Background: Genetic disorders within the connective tissue spectrum, such as Marfan, Loeys-Dietz, and Ehlers-Danlos syndromes, are associated with a heightened risk of early-onset cardiovascular complications, including thoracic aortic aneurysm and dissection. Early detection of mutations, particularly in genes such as FBN1, TGFBR1, and TGFBR2, is crucial for timely prophylactic interventions to improve patient outcomes. However, reference centers specializing in these rare disorders face budgetary and capacity constraints that prevent them from testing every patient referred due to suspected connective tissue disorders. Current screening strategies, like those based on the Ghent nosology, struggle to reliably differentiate between individuals carrying pathogenic mutations and those who do not. Our goal is to enhance this screening strategy by modeling the distribution of mutation types based on an arbitrary set of clinical characteristics employed by the Ghent nosology.

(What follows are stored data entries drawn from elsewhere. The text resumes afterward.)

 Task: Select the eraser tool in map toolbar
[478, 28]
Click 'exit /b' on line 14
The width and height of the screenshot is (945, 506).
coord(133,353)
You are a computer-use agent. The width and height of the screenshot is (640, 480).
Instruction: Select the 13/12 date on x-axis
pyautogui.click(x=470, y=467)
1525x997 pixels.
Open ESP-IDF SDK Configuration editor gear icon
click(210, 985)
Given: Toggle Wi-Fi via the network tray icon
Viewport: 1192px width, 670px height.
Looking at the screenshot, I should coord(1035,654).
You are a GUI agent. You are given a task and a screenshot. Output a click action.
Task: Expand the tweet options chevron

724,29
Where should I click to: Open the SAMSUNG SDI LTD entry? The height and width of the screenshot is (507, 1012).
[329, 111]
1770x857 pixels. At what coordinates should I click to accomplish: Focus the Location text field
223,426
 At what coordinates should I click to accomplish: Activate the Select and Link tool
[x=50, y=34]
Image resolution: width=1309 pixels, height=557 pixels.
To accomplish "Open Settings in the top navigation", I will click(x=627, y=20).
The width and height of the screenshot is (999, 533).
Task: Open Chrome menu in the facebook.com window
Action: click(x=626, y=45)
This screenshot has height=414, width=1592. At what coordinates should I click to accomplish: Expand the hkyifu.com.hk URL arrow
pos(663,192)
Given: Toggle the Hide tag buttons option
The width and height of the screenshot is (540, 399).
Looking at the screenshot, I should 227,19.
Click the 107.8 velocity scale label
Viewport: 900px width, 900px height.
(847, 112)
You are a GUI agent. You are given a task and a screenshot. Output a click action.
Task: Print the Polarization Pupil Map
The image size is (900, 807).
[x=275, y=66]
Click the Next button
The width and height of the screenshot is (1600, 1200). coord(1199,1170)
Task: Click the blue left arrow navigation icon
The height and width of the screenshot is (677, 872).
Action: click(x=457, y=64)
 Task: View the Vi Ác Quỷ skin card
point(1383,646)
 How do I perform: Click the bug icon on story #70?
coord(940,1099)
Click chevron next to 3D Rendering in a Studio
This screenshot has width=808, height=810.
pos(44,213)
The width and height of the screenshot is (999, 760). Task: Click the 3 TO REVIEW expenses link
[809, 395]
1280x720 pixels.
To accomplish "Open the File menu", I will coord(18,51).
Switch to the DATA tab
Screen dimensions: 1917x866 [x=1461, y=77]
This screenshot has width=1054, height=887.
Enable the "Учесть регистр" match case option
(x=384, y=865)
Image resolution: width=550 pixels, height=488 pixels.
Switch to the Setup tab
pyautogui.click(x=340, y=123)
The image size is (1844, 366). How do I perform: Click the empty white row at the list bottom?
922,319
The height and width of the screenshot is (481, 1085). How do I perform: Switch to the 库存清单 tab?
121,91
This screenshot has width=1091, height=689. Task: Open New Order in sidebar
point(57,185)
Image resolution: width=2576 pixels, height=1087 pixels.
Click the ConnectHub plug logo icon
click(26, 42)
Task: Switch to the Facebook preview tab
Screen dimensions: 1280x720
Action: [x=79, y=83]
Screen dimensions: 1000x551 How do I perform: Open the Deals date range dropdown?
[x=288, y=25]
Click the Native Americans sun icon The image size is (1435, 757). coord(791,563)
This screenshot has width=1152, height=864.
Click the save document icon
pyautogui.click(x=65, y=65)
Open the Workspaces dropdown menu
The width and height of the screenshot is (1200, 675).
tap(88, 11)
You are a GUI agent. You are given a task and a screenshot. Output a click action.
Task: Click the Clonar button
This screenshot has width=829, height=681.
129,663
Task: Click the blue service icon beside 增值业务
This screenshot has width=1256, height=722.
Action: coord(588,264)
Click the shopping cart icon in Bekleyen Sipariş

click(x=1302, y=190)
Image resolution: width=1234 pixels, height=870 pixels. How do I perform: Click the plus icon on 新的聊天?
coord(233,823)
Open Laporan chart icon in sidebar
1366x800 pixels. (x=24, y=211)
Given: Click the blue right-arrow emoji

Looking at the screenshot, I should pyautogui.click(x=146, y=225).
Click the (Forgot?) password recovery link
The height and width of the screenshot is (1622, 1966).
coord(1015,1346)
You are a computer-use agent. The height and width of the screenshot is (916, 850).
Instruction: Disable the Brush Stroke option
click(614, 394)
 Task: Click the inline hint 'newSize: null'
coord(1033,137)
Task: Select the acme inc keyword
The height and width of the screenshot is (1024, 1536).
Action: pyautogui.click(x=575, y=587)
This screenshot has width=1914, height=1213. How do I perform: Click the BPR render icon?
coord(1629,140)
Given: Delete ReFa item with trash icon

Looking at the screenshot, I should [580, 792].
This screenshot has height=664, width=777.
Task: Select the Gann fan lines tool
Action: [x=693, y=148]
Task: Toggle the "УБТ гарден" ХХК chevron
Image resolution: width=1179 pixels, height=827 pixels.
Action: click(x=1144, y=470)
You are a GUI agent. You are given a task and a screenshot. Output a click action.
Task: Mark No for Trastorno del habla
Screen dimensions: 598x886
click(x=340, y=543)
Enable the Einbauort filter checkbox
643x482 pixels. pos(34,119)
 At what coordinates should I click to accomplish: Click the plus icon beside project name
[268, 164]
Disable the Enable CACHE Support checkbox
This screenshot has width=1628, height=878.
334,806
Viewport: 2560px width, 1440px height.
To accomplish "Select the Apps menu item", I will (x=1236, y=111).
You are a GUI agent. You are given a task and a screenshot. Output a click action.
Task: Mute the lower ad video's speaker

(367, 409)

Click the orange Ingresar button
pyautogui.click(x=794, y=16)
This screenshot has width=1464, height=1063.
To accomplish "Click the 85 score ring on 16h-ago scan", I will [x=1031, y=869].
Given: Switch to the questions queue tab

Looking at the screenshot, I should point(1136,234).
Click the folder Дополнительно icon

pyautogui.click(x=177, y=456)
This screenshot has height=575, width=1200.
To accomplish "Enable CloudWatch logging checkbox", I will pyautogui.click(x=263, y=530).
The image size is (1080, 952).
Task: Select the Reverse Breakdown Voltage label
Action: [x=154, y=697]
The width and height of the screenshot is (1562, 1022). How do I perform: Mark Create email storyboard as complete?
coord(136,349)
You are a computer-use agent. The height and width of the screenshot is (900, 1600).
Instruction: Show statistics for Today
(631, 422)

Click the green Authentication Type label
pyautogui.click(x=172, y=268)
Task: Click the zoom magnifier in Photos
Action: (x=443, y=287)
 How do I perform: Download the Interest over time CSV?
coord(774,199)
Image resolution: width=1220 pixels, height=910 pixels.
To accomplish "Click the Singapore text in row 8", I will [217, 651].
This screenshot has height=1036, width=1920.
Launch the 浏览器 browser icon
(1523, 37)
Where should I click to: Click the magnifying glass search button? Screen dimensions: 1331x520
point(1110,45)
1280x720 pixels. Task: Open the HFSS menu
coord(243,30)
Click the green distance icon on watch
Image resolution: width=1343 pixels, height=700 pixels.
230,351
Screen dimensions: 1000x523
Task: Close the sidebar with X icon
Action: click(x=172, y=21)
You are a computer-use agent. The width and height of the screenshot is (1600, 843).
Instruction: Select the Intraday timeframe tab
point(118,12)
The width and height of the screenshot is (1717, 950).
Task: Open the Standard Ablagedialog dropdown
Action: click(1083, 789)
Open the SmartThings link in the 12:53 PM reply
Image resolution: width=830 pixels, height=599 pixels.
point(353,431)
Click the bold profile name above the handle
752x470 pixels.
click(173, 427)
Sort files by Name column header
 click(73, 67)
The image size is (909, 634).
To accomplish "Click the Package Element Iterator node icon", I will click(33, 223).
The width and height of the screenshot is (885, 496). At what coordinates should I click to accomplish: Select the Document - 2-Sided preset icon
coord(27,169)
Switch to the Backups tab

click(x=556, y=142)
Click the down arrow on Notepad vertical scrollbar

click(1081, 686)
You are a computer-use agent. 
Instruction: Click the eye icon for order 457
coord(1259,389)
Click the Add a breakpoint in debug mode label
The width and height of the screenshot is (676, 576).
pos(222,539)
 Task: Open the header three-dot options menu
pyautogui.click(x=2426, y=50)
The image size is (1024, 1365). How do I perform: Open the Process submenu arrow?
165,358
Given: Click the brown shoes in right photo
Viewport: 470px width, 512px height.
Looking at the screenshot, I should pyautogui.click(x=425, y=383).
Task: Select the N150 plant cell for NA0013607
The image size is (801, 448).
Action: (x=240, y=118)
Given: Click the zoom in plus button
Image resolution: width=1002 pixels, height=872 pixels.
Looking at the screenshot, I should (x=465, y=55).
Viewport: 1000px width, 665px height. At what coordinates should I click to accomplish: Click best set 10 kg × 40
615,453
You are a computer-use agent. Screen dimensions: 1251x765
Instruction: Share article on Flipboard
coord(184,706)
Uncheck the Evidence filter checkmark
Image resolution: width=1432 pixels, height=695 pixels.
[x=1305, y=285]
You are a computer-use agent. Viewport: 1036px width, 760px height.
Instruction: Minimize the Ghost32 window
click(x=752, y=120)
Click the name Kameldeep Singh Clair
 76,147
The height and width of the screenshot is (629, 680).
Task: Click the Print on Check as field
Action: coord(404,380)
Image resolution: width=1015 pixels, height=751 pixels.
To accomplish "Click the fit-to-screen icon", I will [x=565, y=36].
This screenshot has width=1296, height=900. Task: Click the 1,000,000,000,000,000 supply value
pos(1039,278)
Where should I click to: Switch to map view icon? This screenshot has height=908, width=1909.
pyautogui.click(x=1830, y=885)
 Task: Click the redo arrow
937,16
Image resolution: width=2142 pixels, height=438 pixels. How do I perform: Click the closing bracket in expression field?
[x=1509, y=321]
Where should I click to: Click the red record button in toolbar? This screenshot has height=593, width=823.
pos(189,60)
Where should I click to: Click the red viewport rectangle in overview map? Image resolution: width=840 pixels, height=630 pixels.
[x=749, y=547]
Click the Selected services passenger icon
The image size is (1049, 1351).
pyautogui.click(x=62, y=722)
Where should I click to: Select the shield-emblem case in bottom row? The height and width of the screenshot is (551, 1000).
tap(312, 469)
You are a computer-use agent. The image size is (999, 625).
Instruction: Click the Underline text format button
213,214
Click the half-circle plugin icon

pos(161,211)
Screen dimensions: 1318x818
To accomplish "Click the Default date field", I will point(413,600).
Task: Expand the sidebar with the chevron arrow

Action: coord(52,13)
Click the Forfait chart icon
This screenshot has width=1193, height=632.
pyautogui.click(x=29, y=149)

Methods: We analyzed a cohort of 3,982 patients referred to the Reference Center for Marfan Syndrome and Related Disorders at Bichat-Claude Bernard Hospital, Paris, between 1988 and 2018. Genetic sequencing was performed for 36 connective tissue-associated genes, with identified mutations classified into three phenotype categories: mutations on FBN1, mutations on TGFBR1 or TGFBR2, and mutations on the other genes of the panel. Clinical covariates such as age, sex, height, aortic dimensions, and skeletal features were collected. 954 wild-type individuals, sequenced as part of a family investigation, served as controls. Given that the proportion of control patients in the cohort does not reflect the general population, a traditional classifier trained on this data would be limited to screening patients within the reference center. To extend screening to a general population, where the proportion of control individuals is higher, we applied Bayes' theorem, converting the classification problem into the estimation of the multivariate phenotype distribution for each mutation type. We developed an arbitrary conditioning generative model using a series of residual neural networks to output the conditional distributions for both continuous and categorical variables.
Results: The generative model achieved a global reconstruction coefficient of determination (R²) of 0.9 on the validation set. This joint distribution allows for the estimation of mutation probabilities based on clinical profiles, enabling a more precise and effective screening strategy.